Wherever a line of the data contains "width", copy that line.

» **RECORDS SHOWN**
# # # # # # #

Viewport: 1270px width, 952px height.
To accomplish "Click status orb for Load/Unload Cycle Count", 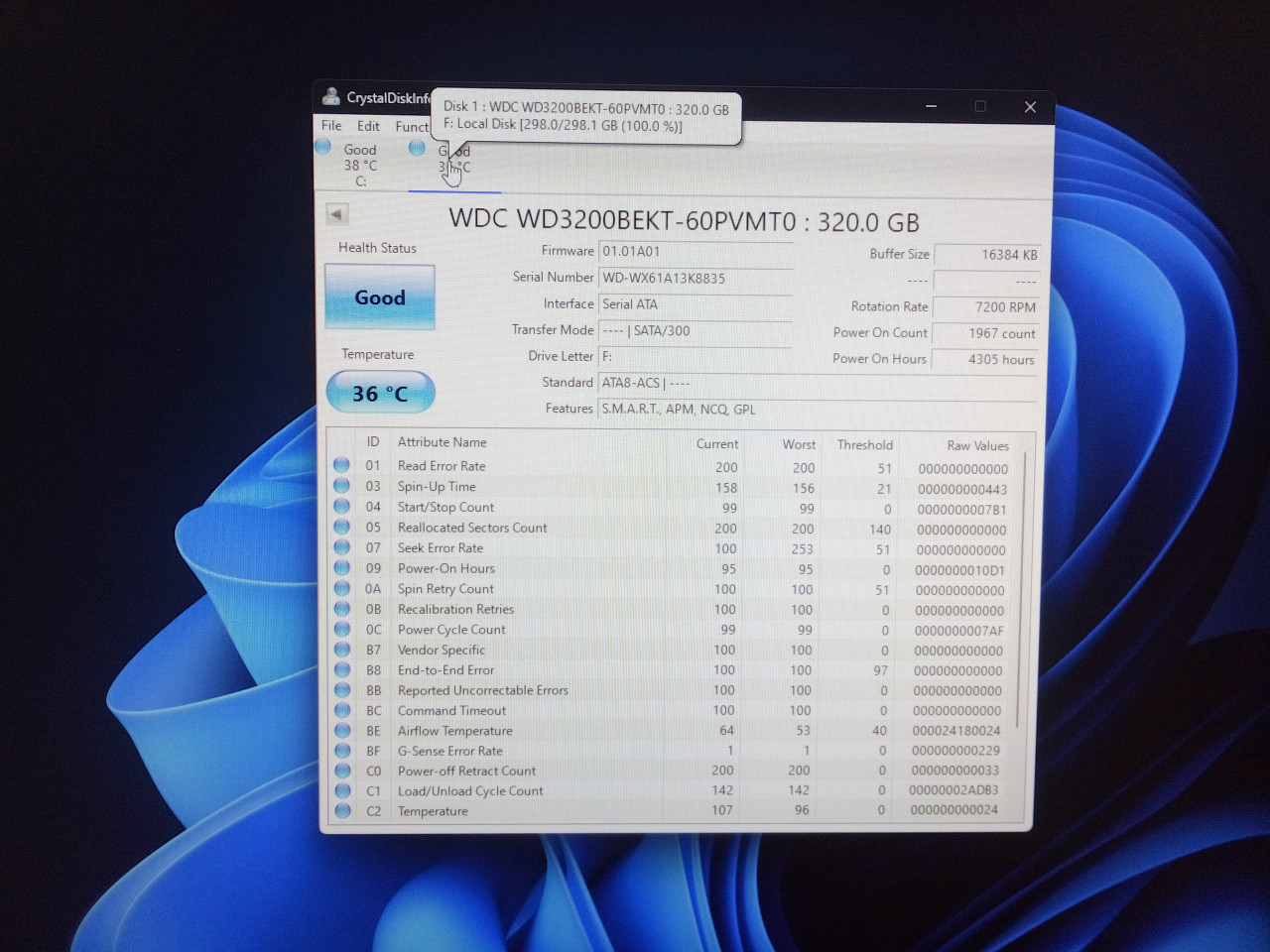I will point(342,791).
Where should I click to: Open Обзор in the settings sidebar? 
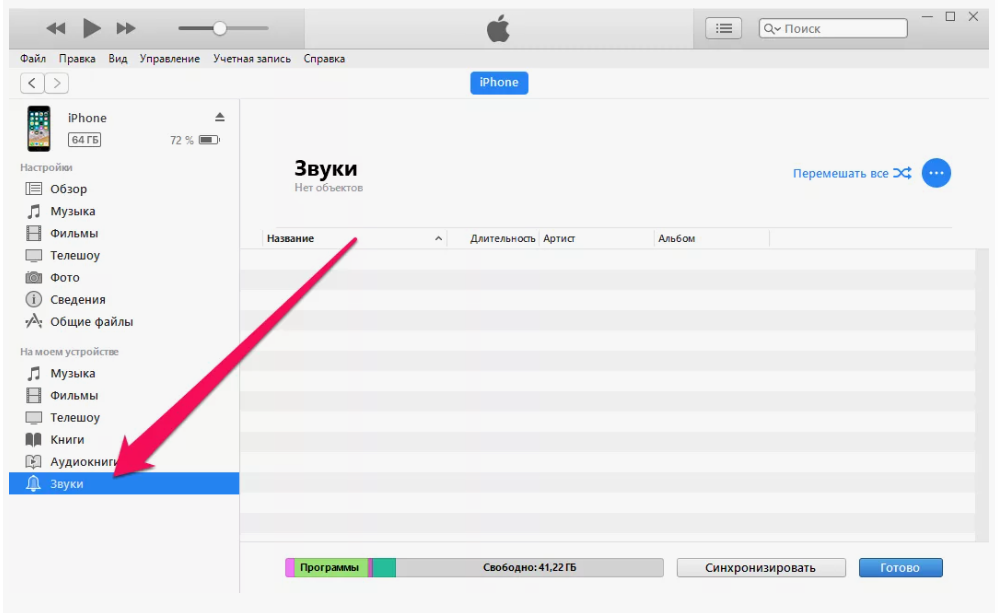pyautogui.click(x=68, y=189)
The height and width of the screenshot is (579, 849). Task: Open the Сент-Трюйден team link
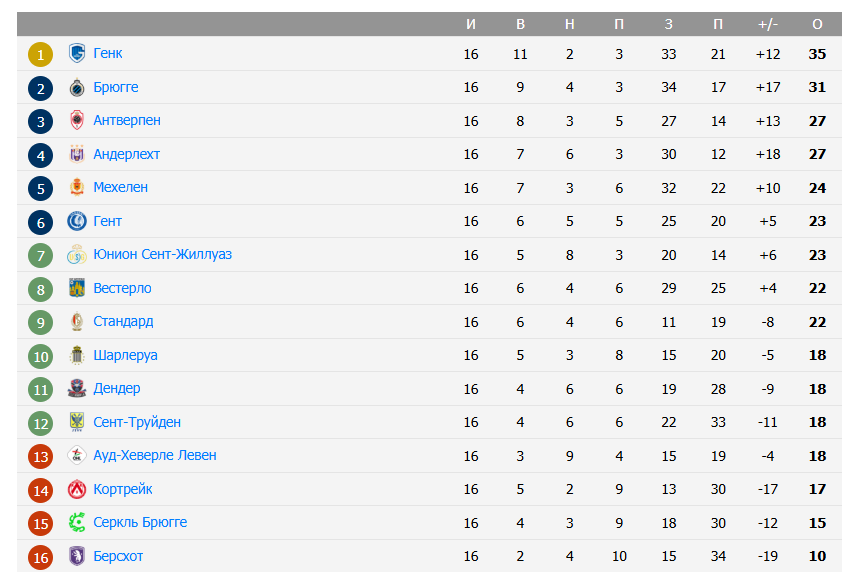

# # # # # # #

» **SOLUTION**
Viewport: 1270px width, 952px height.
The height and width of the screenshot is (579, 849). Task: Open the Сент-Трюйден team link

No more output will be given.